Cibulkova’s improved game raised Li Na’s level, too. Both women struck the ball hard and free from inhibition, moving each other side to side and stepping into the court whenever the short ball invited them. The fierceness of the rallies was Slam-final worthy, with Li Na hitting 22 errors to her opponents 7. 10 of those were on the return, a shot Li Na struck with venom off some of Cibulkova’s slower serves. Her form on her return game paid off when at 5-5, 30-40, Li Na whacked a forehand return and then teed off again on a short ball to draw an error to take the beak and lead 6-5.

Li Na served for the set but Cibulkova was feeling the return, too, and took the game to deuce. A missed forehand cross court gave Li Na a set point but she could not convert, her favored back down the line missing its mark. Cibulkova kept fighting, hitting a forehand winner off a short ball to earn break point. Cibulkova took control of the rally, taking ball on the rise and hitting deep, getting Ni la on the run and forcing her into error to get the break and the set was to be both deservedly and unfairly decided on the lottery that is the tie-breaker.

And it was Li La who had the winning ticket. The ups and downs of the previous games were banished to experience and she took the mini-break at the first chance, hitting a forehand down the line return for a winner. A backhand down the line winner and she led 2-0. Cibulkova broke back with a forehand down the line winner but surrendered another mini-break as Li Na relentlessly pounded her own forehand until she got the short ball and hit a forehand drive volley winner to lead 3-1. Li Na did not look back, front running to 6-3 where she hit out on her backhand cross-court, getting Cibulkova out of position and forcing an error to take the tiebreaker 7-3.
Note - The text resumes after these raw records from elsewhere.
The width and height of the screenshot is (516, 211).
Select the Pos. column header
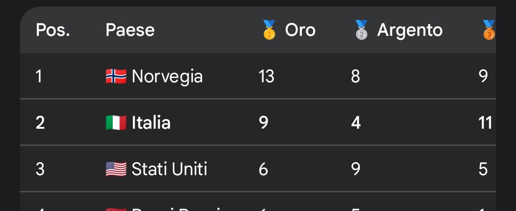coord(53,30)
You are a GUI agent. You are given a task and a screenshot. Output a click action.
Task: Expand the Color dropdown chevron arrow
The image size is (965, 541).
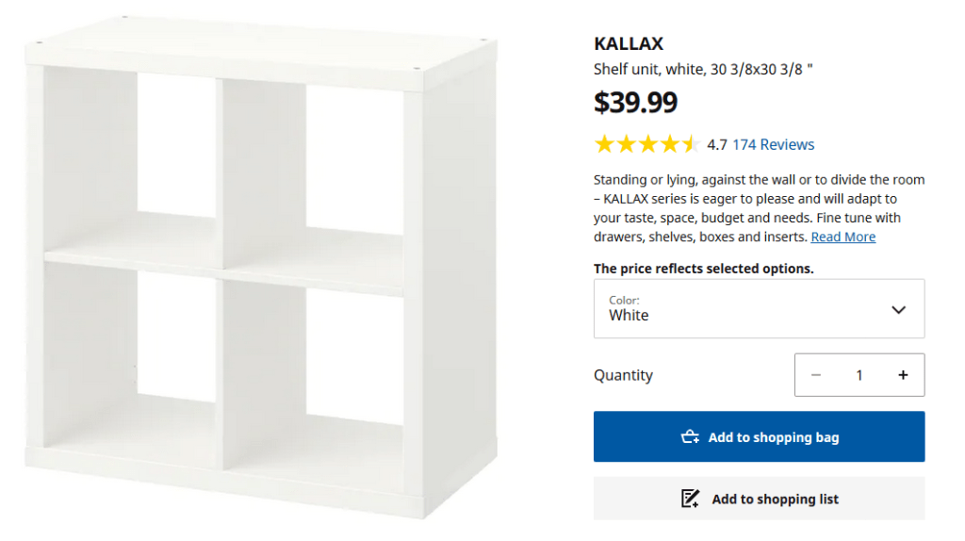[x=898, y=309]

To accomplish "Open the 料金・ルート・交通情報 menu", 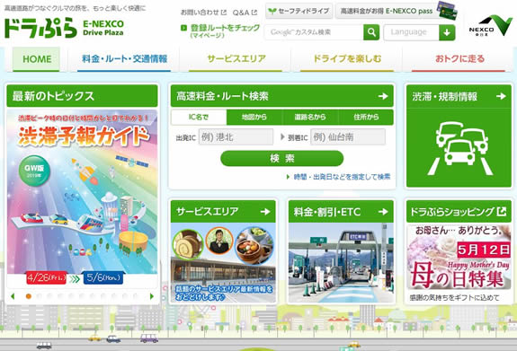I will click(x=124, y=59).
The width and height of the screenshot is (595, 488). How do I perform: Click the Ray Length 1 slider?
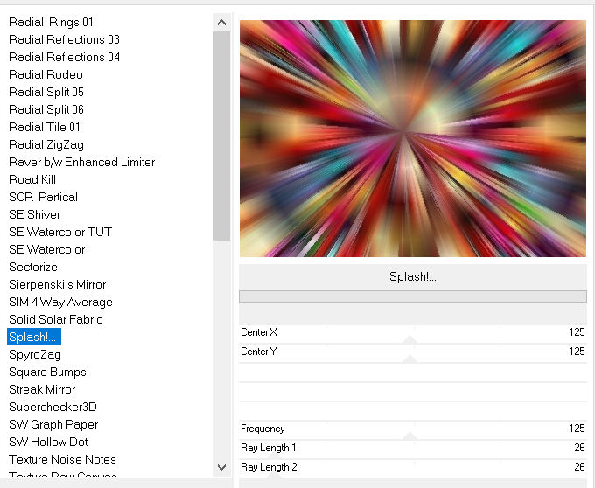410,449
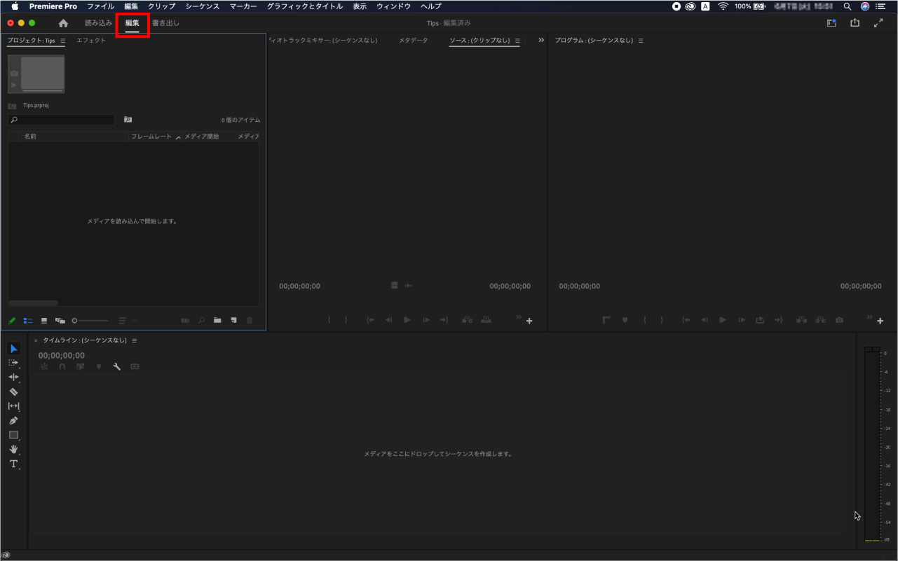This screenshot has width=898, height=561.
Task: Switch to the エフェクト panel tab
Action: [x=91, y=41]
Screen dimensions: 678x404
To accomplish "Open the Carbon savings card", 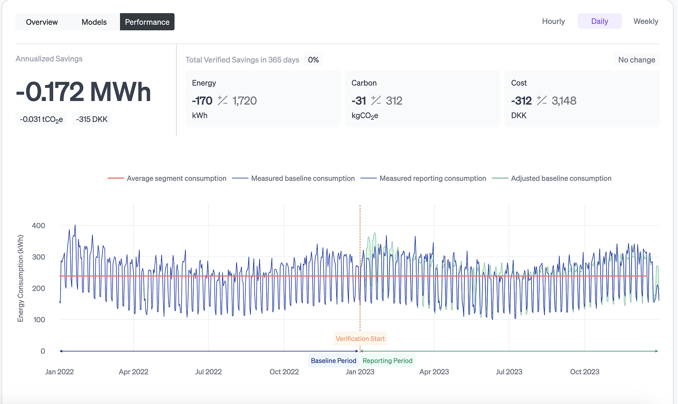I will [x=422, y=99].
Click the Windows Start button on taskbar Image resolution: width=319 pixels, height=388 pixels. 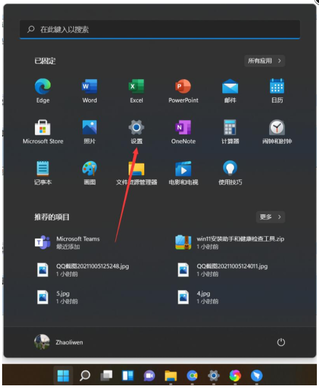[x=63, y=376]
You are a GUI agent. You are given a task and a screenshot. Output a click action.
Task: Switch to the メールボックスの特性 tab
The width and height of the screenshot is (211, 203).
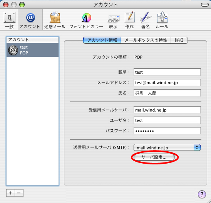(146, 40)
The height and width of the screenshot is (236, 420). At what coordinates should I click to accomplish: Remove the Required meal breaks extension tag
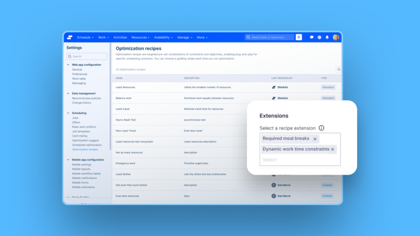[315, 139]
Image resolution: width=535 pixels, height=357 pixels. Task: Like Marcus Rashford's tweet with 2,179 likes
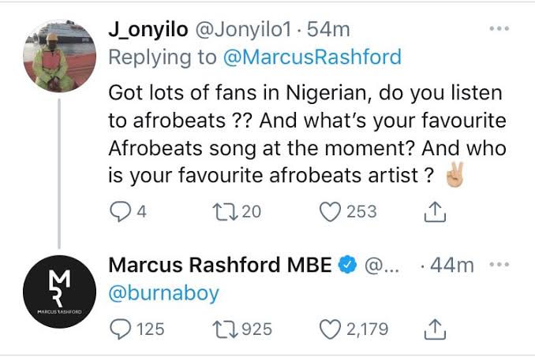(x=332, y=328)
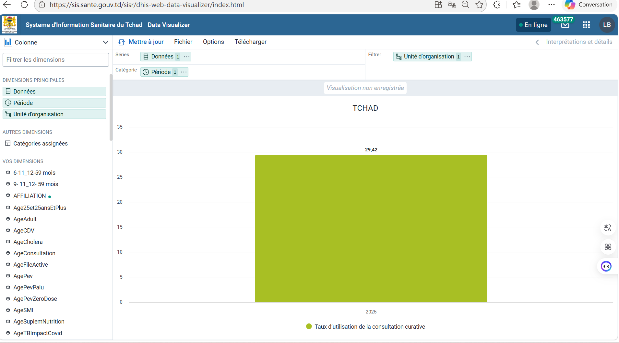Open messages inbox with 463577 badge
This screenshot has width=619, height=343.
(x=565, y=25)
The momentum her way, Li Na then went on to have her way in the most ruthless possible manner. Winner after winner from inside the court flew from her racket as she soared heights we knew she could reach but which she rarely did on the big stage. Well, tonight the stage was hers and she was only to keen to burst into song, the song of a two time Grand Slam champion. 12 winners and 6 games later, leading 5-0 and returning, she had two championship points.

Cibulkova, overwhelmed but far from over, controlled the first point from inside the baseline, forcing Li Na to hit a forehand long. But saving a second championship point against a woman at the top of her game, proved to be too much for the Slovakian. Li Na meanwhile did the least with the ball she had done all match. Hitting to the center of the court, Li Na set out to play herself into one of the biggest points of her career, an improvement in her game that had had as much to with bringing her to within a point of her second slam as her winning ground-strokes. A recent development that paid off. The Slovakian went for too much, too early, going for a big forehand on her third stroke. The ball missed the line and Li Na was the 2014 Australian Open women’s Champion.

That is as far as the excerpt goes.